A big complaint about this pose is the hand gets tingly. That’s when the nerves get involved. Another variation is to place the pinky-finger edge of your forearm on the wall.
The best part about this pose? You can do it anywhere! In your office, in the bathroom stall, in a meeting, in the shower – wherever. And it feels really good.
These prep poses can be done as a sequence or they can be done on their own, when you have time in your day. The consistency of practice is important when excavating a tricky area like the nexus of the upper back/shoulders. So, put your yoga stuff where you can see it in your house and find a wall space that’s uncluttered for your pec stretch.
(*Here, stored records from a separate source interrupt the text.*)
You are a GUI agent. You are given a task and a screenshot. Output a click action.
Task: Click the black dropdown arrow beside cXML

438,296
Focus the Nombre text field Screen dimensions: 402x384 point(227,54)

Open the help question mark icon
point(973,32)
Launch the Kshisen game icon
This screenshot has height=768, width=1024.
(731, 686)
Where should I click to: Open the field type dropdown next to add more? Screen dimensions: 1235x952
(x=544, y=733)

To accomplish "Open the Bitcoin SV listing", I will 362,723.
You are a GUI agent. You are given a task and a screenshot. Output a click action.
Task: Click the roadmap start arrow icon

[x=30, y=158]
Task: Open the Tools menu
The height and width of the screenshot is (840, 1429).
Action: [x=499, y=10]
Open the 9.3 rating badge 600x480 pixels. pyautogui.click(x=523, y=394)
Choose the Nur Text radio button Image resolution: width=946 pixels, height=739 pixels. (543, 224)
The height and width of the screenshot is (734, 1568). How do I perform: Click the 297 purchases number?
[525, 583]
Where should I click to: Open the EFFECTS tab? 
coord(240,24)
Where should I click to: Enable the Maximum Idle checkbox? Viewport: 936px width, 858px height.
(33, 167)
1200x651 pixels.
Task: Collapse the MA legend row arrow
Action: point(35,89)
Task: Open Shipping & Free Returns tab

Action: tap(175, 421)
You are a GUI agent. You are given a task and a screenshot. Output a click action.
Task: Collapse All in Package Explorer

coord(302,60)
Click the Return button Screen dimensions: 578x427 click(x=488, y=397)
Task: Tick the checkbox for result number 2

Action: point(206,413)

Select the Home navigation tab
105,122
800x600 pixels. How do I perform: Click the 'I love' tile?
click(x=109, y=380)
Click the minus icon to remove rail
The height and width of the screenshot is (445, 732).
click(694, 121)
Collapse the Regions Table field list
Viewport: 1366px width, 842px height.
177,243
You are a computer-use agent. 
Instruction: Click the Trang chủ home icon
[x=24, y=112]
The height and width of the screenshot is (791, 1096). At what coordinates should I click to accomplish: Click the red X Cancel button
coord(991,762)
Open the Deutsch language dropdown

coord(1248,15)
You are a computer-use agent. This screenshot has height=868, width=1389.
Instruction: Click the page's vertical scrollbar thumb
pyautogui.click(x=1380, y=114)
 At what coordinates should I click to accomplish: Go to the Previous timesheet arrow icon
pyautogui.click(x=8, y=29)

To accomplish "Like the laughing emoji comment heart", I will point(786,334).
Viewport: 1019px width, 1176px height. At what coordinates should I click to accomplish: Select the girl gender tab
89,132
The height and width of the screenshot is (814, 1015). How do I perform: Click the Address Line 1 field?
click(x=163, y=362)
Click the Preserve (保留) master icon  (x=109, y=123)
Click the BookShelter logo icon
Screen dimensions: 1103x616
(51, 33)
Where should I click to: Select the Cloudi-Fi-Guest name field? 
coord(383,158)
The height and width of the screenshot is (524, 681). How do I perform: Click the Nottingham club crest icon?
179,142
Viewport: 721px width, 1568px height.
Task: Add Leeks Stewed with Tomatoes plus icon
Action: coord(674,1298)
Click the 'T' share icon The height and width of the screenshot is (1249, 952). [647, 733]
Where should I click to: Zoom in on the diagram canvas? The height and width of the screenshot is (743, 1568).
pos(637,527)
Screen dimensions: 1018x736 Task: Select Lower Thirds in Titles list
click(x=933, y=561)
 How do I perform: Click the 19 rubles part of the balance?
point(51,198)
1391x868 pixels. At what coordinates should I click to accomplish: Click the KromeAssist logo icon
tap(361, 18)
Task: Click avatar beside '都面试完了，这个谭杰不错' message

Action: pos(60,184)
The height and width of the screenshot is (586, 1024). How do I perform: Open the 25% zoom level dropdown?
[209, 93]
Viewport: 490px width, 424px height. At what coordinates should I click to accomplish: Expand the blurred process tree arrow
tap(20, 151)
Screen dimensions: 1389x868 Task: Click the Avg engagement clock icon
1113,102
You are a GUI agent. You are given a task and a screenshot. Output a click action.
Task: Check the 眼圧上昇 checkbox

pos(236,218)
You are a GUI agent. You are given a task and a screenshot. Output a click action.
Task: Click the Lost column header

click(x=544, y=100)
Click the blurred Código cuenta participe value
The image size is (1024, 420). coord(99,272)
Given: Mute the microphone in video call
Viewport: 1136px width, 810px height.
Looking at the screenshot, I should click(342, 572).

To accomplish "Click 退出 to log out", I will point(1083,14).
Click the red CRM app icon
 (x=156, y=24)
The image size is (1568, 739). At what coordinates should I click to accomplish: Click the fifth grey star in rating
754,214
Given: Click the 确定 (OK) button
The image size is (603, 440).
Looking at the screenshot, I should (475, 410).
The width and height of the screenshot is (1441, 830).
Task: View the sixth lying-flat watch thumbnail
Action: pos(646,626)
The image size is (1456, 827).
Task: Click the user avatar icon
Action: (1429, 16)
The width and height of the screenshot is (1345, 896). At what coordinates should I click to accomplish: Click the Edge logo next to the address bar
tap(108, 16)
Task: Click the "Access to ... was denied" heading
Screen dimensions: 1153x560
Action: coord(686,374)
In the next It’s Prep Time, we’ll look at poses that strengthen the shoulder girdle so it can bear the weight needed to protect the neck in headstand. Remember, before you bear weight on your neck, it’s important to know that your neck and the rest of your spine (and your ego) can handle it. There’s lots of conflicting opinions in the world about the efficacy of headstand, so educate yourself before you commit to the practice of headstand in its classical form. Headstand isn’t appropriate for everyone for a variety of reasons. If you have any questions at all, please listen to your gut and consult with a qualified medical professional and a local yoga teacher you trust. Safety first, kids. The practice isn’t much fun without it!